▶ Brief:
Only the lines from the line that contains "Given: Click the Fit Width icon" through the final line of the entries below belong in your answer, copied exactly and without pictures.

▶ Stored data:
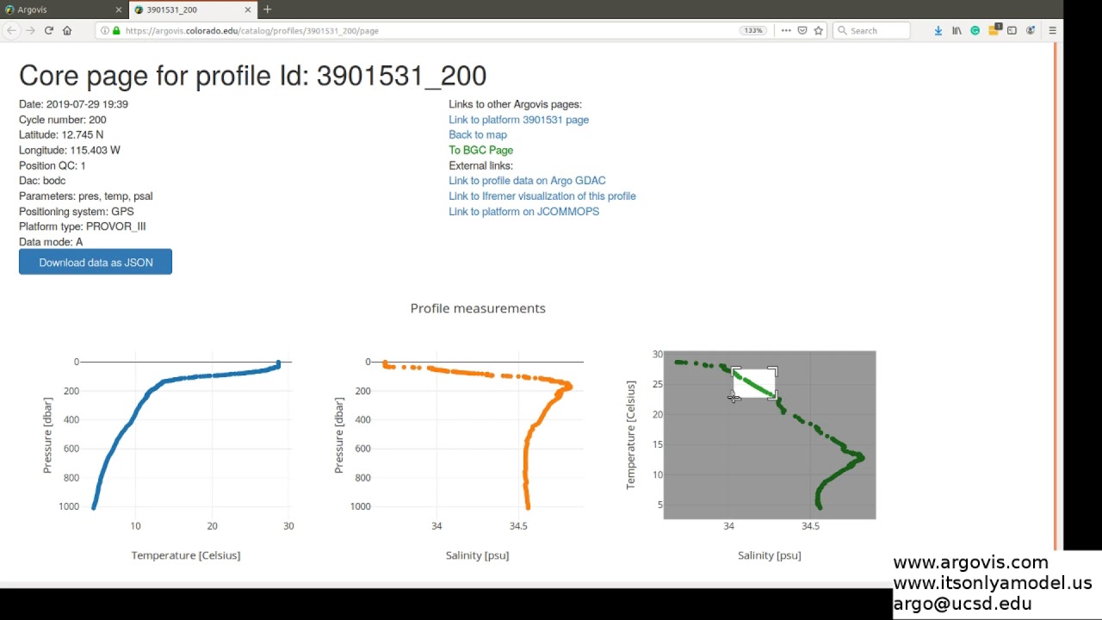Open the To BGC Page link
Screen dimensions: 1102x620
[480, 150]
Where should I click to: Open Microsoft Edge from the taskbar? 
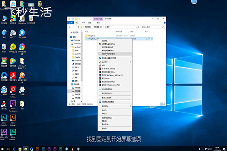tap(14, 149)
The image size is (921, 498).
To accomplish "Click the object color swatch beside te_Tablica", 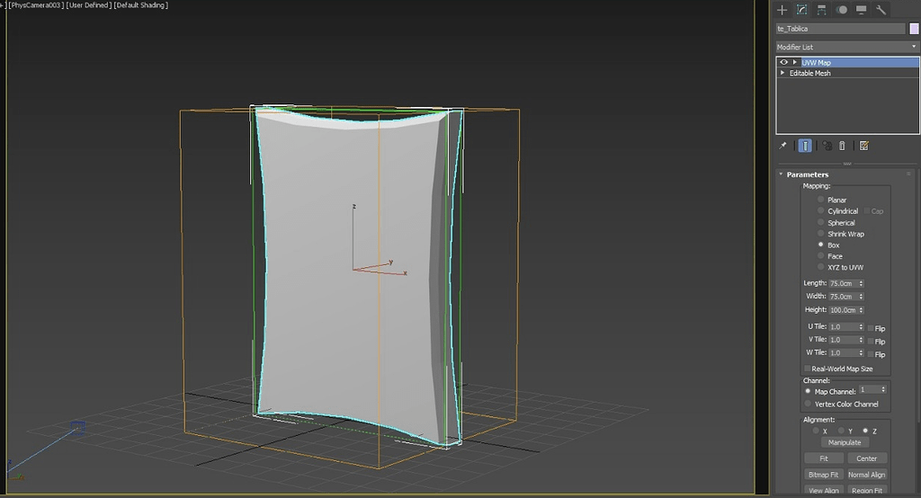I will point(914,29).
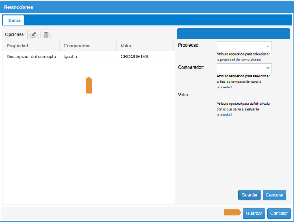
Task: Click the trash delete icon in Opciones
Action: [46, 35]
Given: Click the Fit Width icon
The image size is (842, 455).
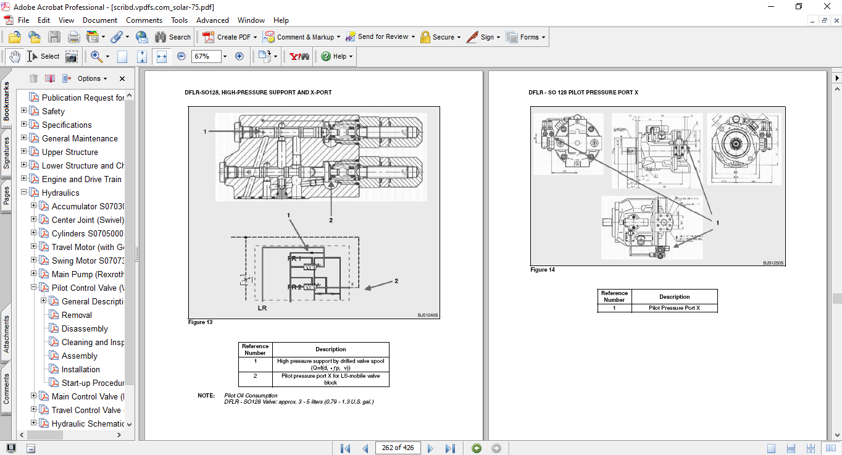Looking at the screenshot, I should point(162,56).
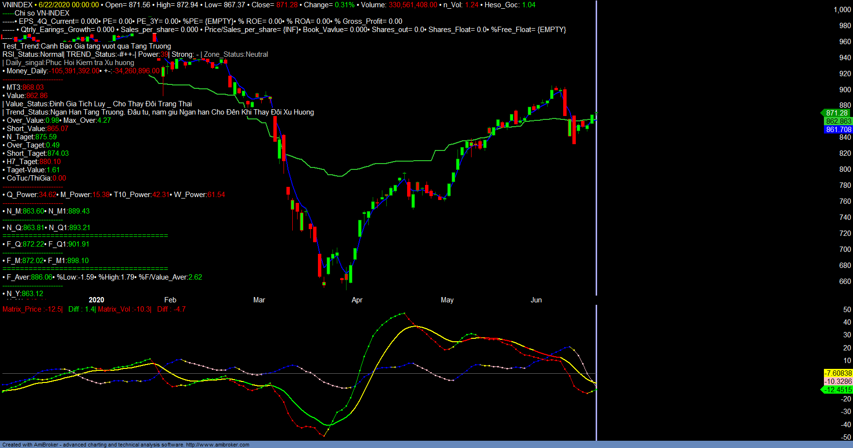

▶ Your solution:
Given: Click the Fit Width icon
The image size is (842, 455).
Looking at the screenshot, I should point(162,56).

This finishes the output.